6. Le pardon du péché est accordé en vertu de la rédemption opérée sur la croix. Daniel, IX, 24, avait annoncé que le Messie mettrait fin au péché, c’est-à-dire à son influence irréparable. Jésus-Christ, par sa croix, obtint à l’homme le pardon du péché. Matth., i, 21 ; xxvi, 28 ; Joa., i, 29 ; Rom., vi, t3 ; I Cor., xv, 3 ; II Cor., v, 21 ; Gal., i, 4 ; Eph., 1, 7 ; Col., i, 14 ; Heb., ix, 28 ; I Pet., iii, 18 ; I Joa., i, 7 ; Apoc, i, 5, etc. Ce pardon peut même atteindre les âmes dans l’autre vie, au purgatoire. II Mach., xii, 46.

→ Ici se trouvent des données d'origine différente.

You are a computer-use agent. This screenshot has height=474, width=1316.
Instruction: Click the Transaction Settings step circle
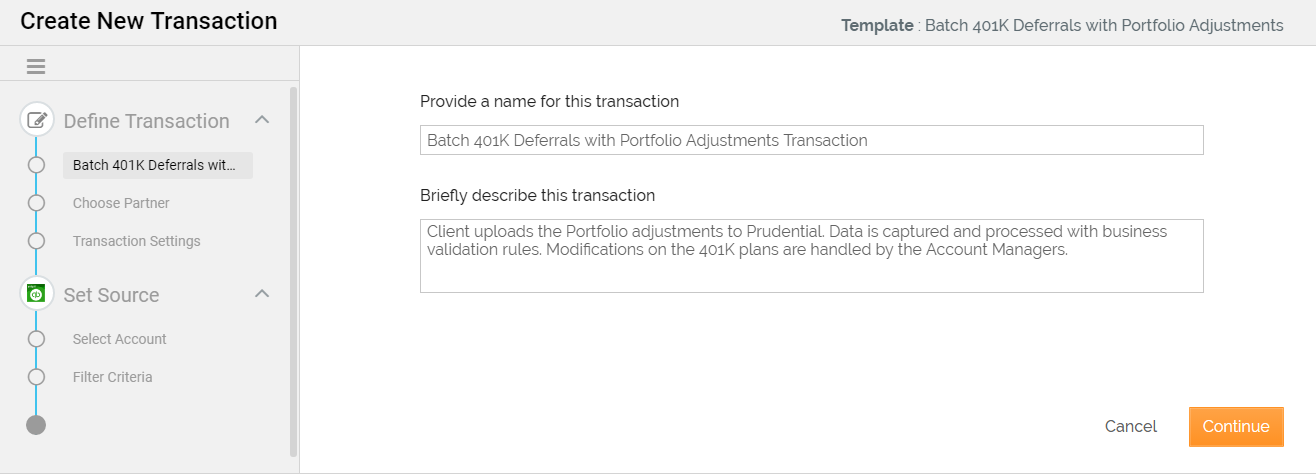click(37, 241)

7. Les écrivains sacrés et Notre-Seigneur se servent de différentes expressions caractéristiques pour marquer la réalité de la rémission du péché : « pardonner, » par conséquent ne plus tenir rigueur, II Reg., xii, 13 ; III Reg., viii, 31 ; Tob., iii, 13, etc. ; « remettre, » par conséquent ne plus rien exiger à ce sujet, Ps. xxxii (xxxi), 1 ; Matth., ix, 2 ; Luc, vii, 48, etc. ; «  ne pas imputer, » ne pas mettre au compte du pécheur repentant, Num., xii, 11 ; Rom., iv, 7, 8. etc. ; « ne plus se rappeler, » tenir pour non avenu, Ezech., xxxiii, 16 ; « couvrir, » de manière qu’on ne le voie plus, Ps. lxxxv (lxxxiv), 3 ; « fermer les yeux, » parce qu’on ne veut plus voir, Sap., xi, 24 ; « effacer, purifier, laver, » comme une tache que l’on veut faire disparaître, Ps. li (l), 4 ; Is., xliii, 25 ; « enlever, » Is., vi, 7 ; faire disparaître comme de la glace qui se fond, Eccli., iii, 17, comme un nuage qui se dissout, Is., xliv, 22 ; « ne plus trouver, » comme une chose qui n’existe plus, Jer., l, 20 ; « d'écarlate, rendre blanc comme neige, » c’est-à-dire remplacer la tache du péché par quelque chose qui en est l’opposé, Is., i, 18 ; « jeter derrière son dos, » comme une chose qu’on dédaigne et qu’on ne reverra plus, Is., xxxviii, 17 ; « mettre sous ses pieds, » comme une chose méprisable qu’on veut détruire, et « jeter au fond de la mer », comme ce qui doit périr définitivement. Mich., vii, 19, etc. Ézéchiel, xxxiii, 14-16, exprime sans figure et de la manière la plus positive l’effet de la rémission du péché : « Lors même que j’aurai dit au méchant : Tu mourras ! s’il se détourne de son péché et fait ce qui est juste et droit, … on ne se rappellera plus aucun des péchés qu’il a commis : il a fait ce qui est droit et juste, il vivra. » La réalité objective de la rémission du péché est d’ailleurs démontrée par la conduite de Dieu à l'égard de grands pécheurs, Adam, Sap., x, 1, David, Marie-Madeleine, saint Pierre, saint Paul, etc.